Quitschquat 2 hours ago

Which package manager should I be using in my Python? I only just heard of UV

Night_Thastus 9 hours ago

I love writing Python. However, there are caveats:

1: I don't like dealing with language crossing boundaries with it - it's painful, especially if to/from a compiled language - there's just too much friction. It's easy to write but hard to maintain.

2: Debugging python can be...painful. If you have a pure perfect environment dedicated to pure python and all the tooling set up, it can be breezy. But if you have something messier like C++ that calls Python or vice-versa and are using an editor not made for Python like QTCreator then suddenly it becomes hell.

Who owns this data!? Where was this initialized!? What calls this function!? What type is this data!?!?!?!? These questions are so effortless in C++ for me and so very painful in Python. It slows efforts to a crawl.

It feels exhausting to have to go back to print statements, grep, and hand-drawing a graph that shows what functions call what just to figure out WTF went wrong. It's painful to a degree that I avoid it as much as possible.

...and don't even get me started on dealing with dependency problems in deployments...

  • gh02t 9 hours ago

    I've long lusted after a smooth debugging workflow writing Cython that would let you seamlessly debug between Python and C/C++. I think there are some hacks to do it, but nothing really well integrated.

  • miguel_martin 6 hours ago

    Python debugging is great when you're strictly debugging Python code. Placing a `breakpoint` or spinning up an IPython instance to investigate the issue via `import IPython; IPython.embed()` makes life breezy. For neovim, you can send code to the ipython REPL easily via vim-slime.

    I've never found myself debugging the underlying C++ code unless developing a C++ extension. But is it really that hard? Just point lldb to the python process and run your script in lldb.

    If the C++ is not yours & assuming it's a mature lib (e.g.
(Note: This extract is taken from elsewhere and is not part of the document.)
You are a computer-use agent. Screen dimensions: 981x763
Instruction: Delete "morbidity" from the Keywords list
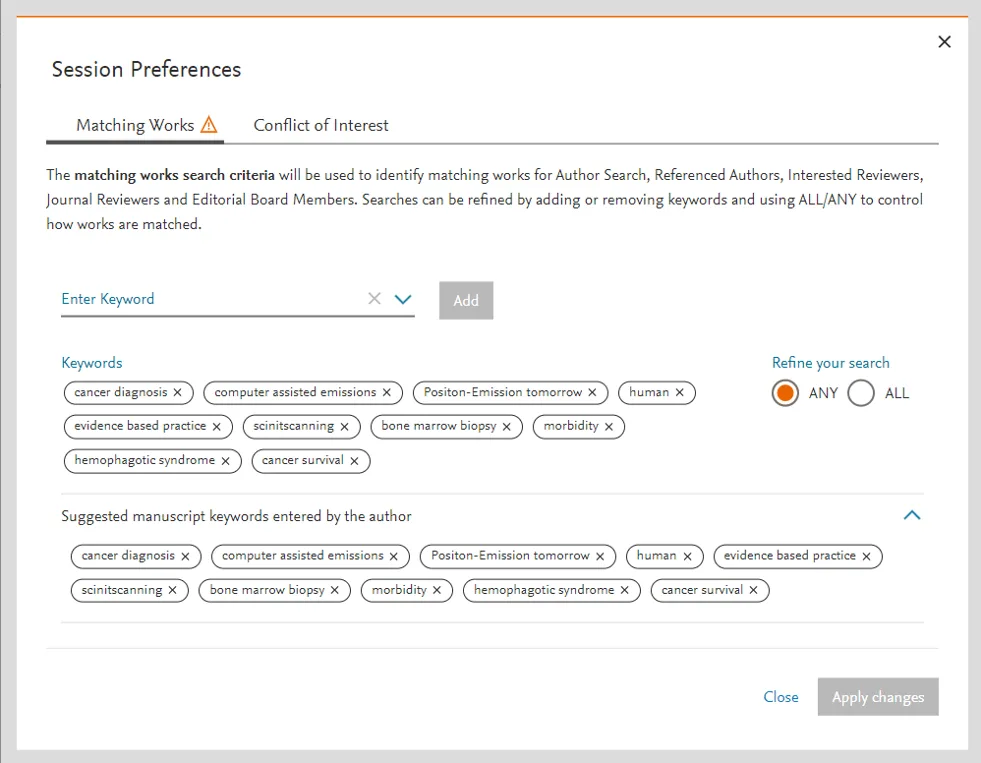click(608, 426)
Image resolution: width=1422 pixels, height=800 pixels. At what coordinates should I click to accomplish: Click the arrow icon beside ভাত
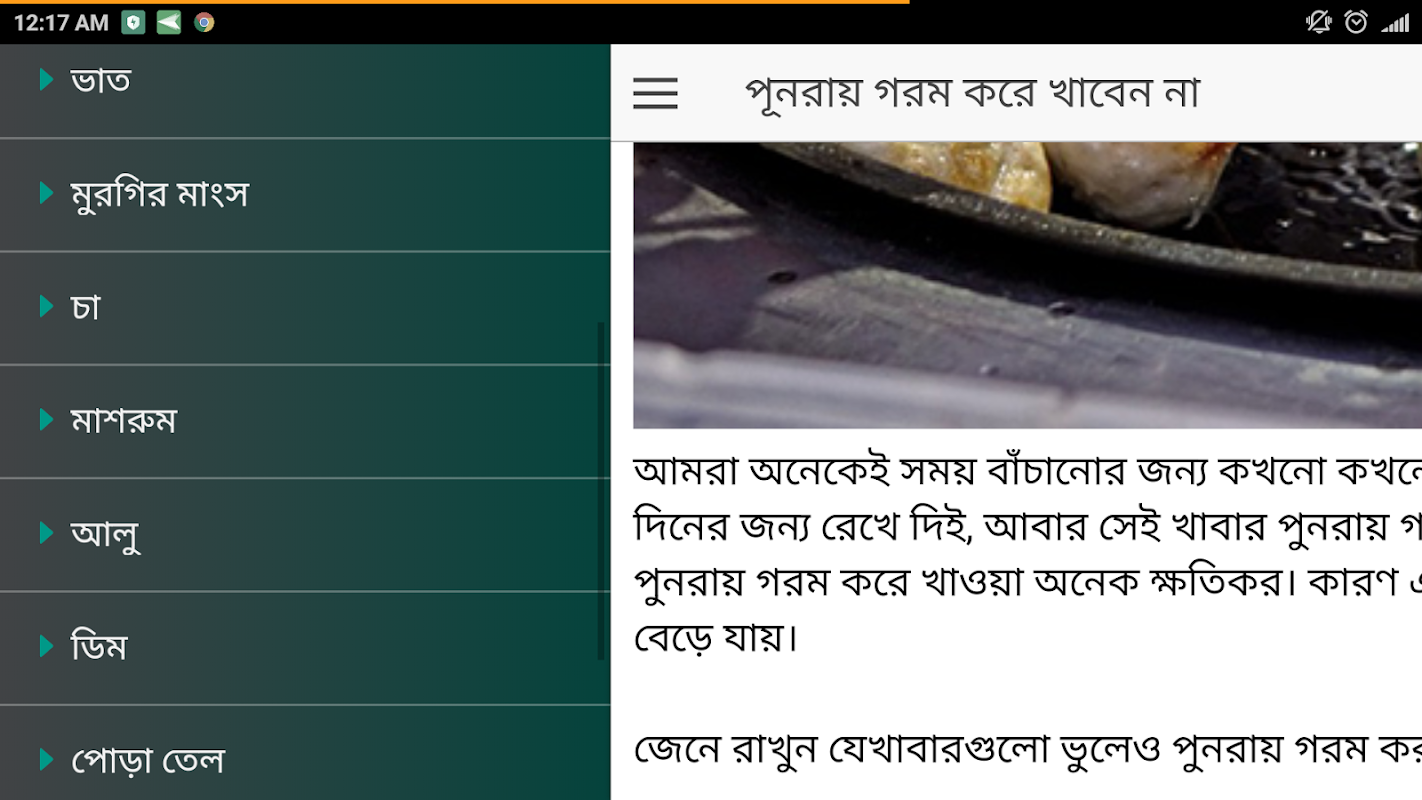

PyTorch): it's probably an error caused by you in Python land.

    • Night_Thastus 6 hours ago

      Both the C++ and Python are mine. I have cases of both C++ calling Python, and Python calling C++. Problems could be on either side.

      The problem is how to step into one from the other, you really can't as far as I know.

      The python parts aren't standalone enough that it could just be run on its own, there's so much setup involved prior to that point that it can really only be run from the top-level user controls.

Roark66 16 hours ago

From what? It would be useful to mention towards the front of the post so we know what is the context in which you approach python.

I've switched to python primarily (from perl) in early 2010s (I think my first "seriously" used version was 2.6. This is mostly for system management, monitoring, and data transformation /visualisation. Nothing fancy like AI back then in a work setting.

I found the biggest impact was not so much on writing code but on it remaining readable for a very long time, even if it was created hastily "just get this working now" style. Especially in a team.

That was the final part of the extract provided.